> Directions: State how many lines of the records contain the string "Task", counting only matches with the same case, and give only that number.

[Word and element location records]
>>

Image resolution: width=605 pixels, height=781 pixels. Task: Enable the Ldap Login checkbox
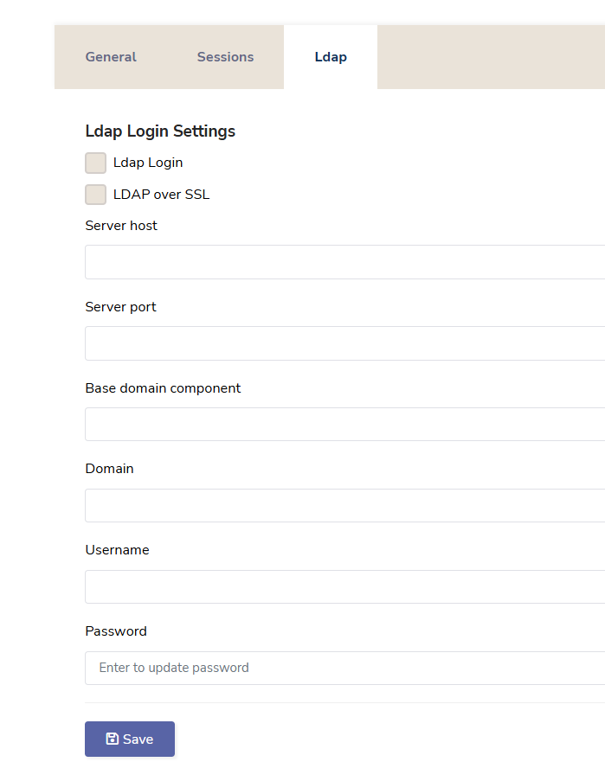click(96, 163)
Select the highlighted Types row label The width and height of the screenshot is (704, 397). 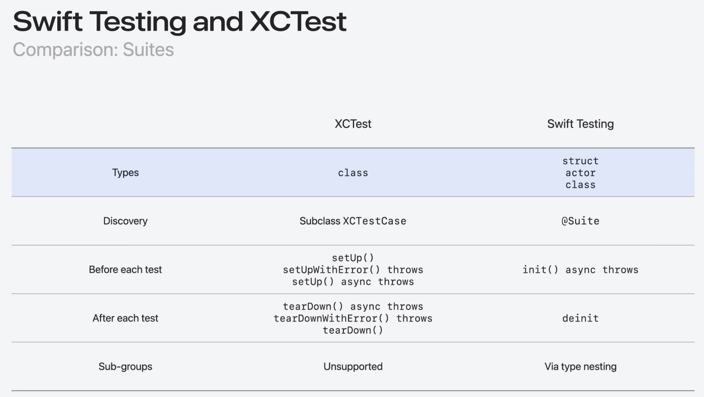pyautogui.click(x=125, y=172)
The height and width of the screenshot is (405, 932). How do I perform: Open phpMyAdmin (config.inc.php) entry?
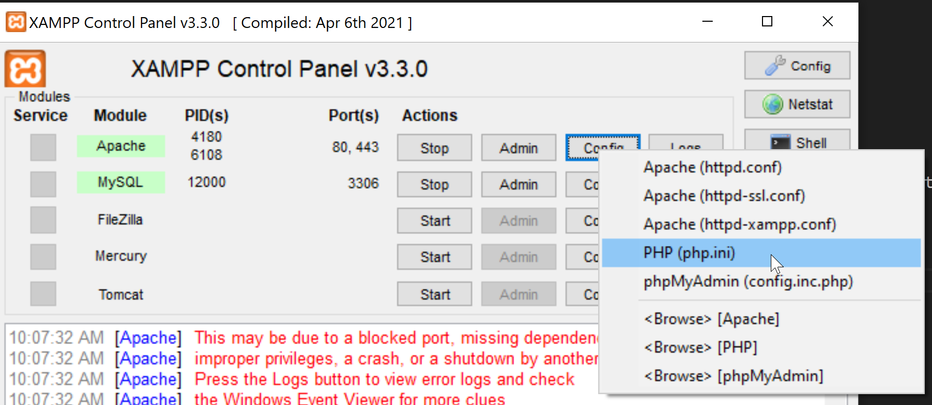(748, 282)
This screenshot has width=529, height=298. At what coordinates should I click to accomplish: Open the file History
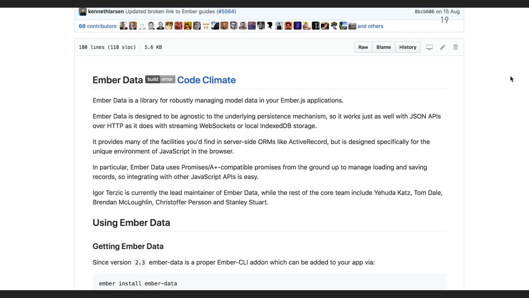408,47
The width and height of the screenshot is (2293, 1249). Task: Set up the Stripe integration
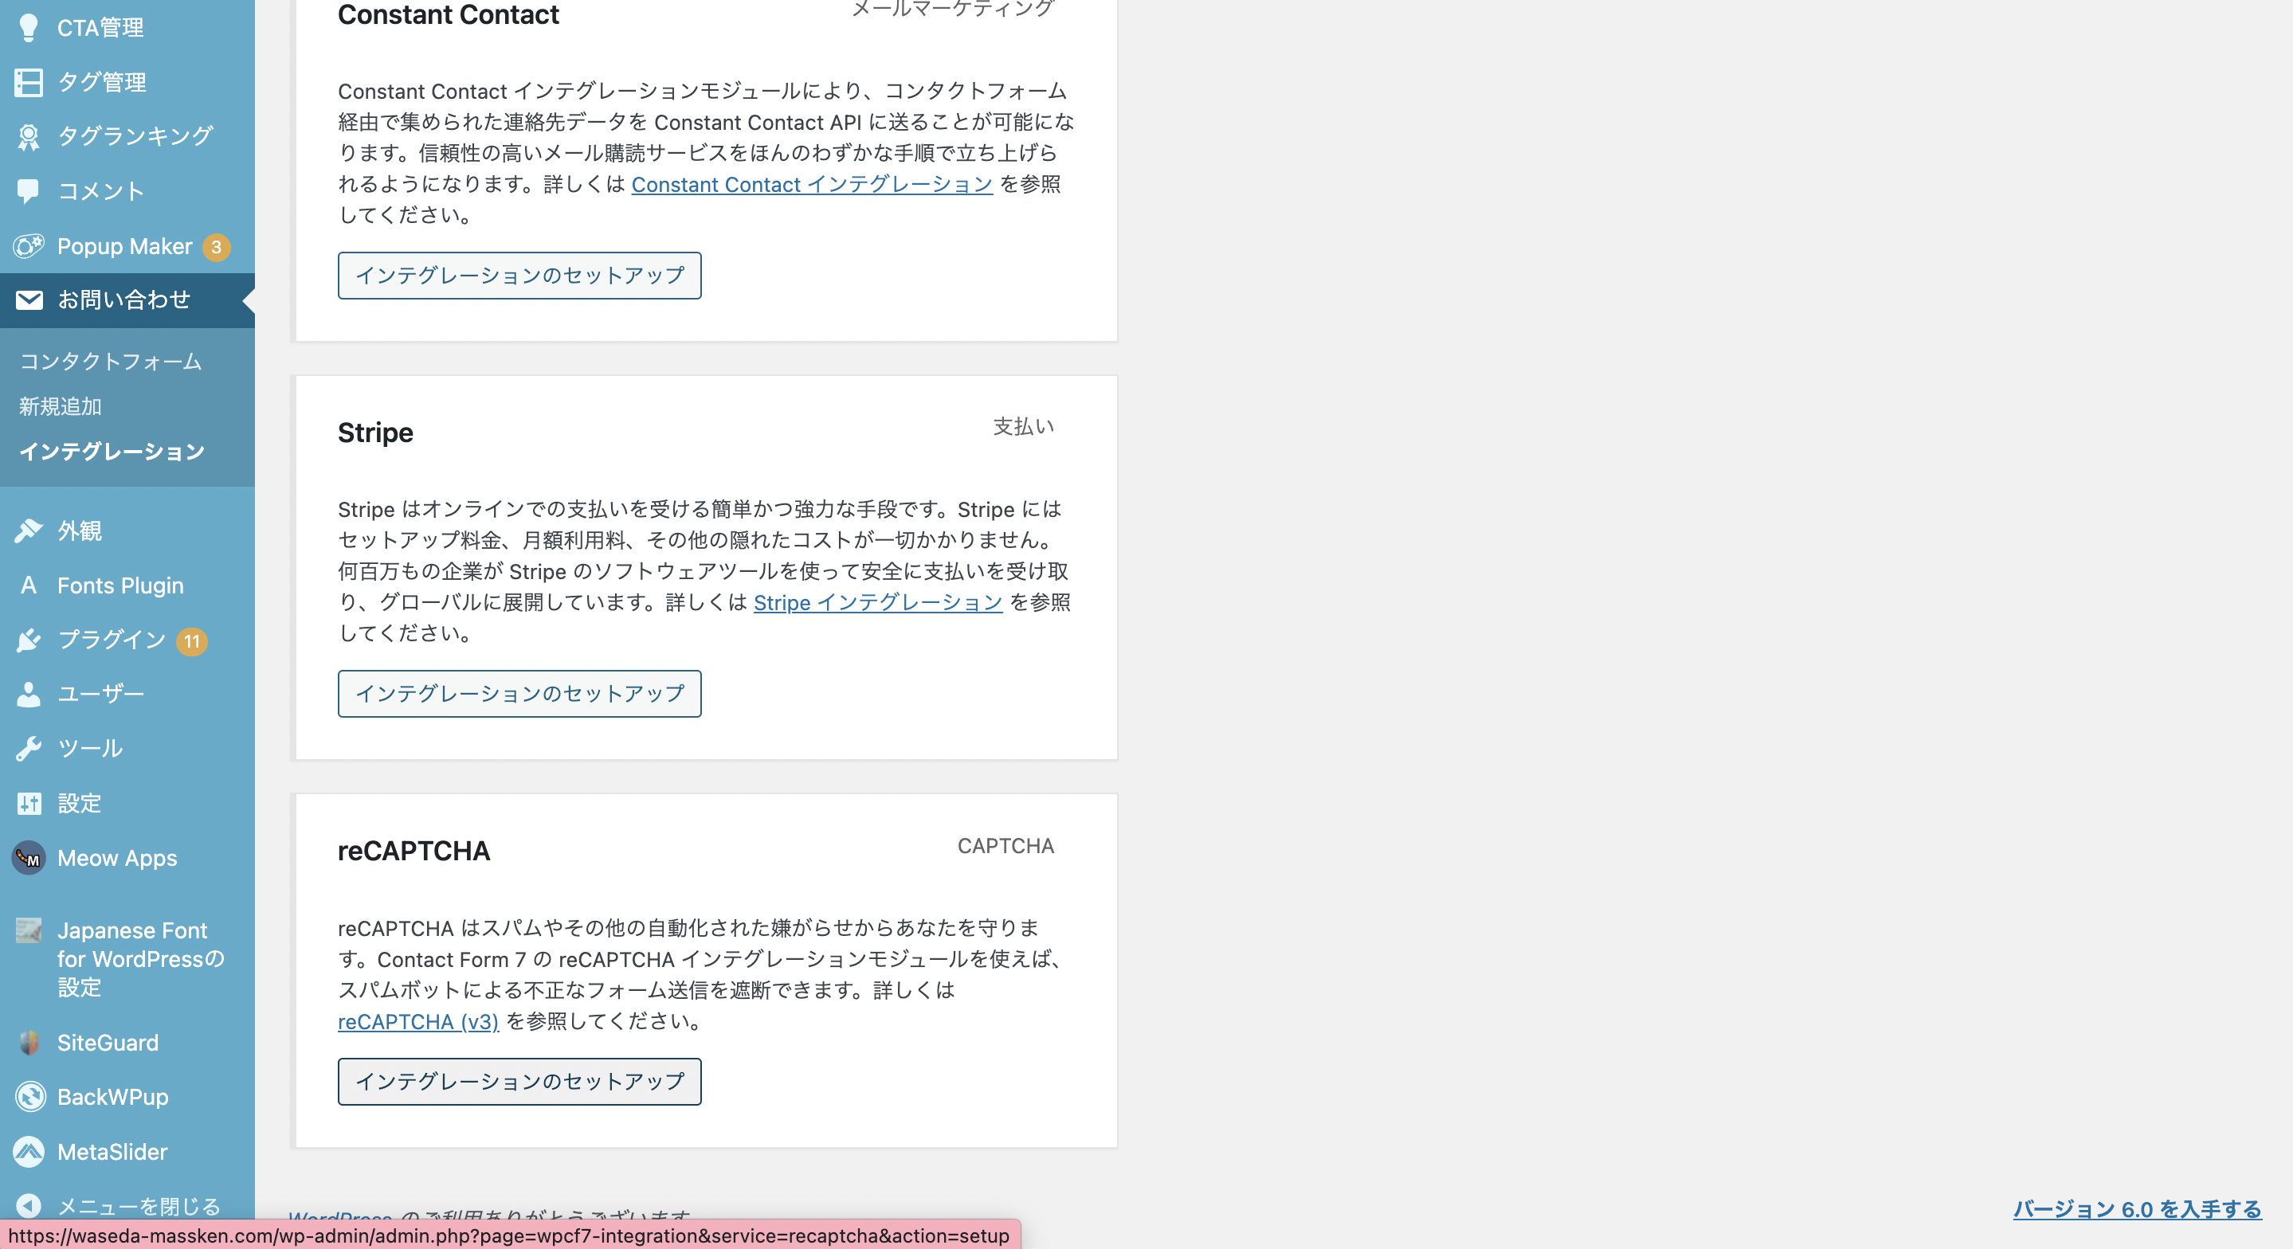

<<

> Answer in full: 2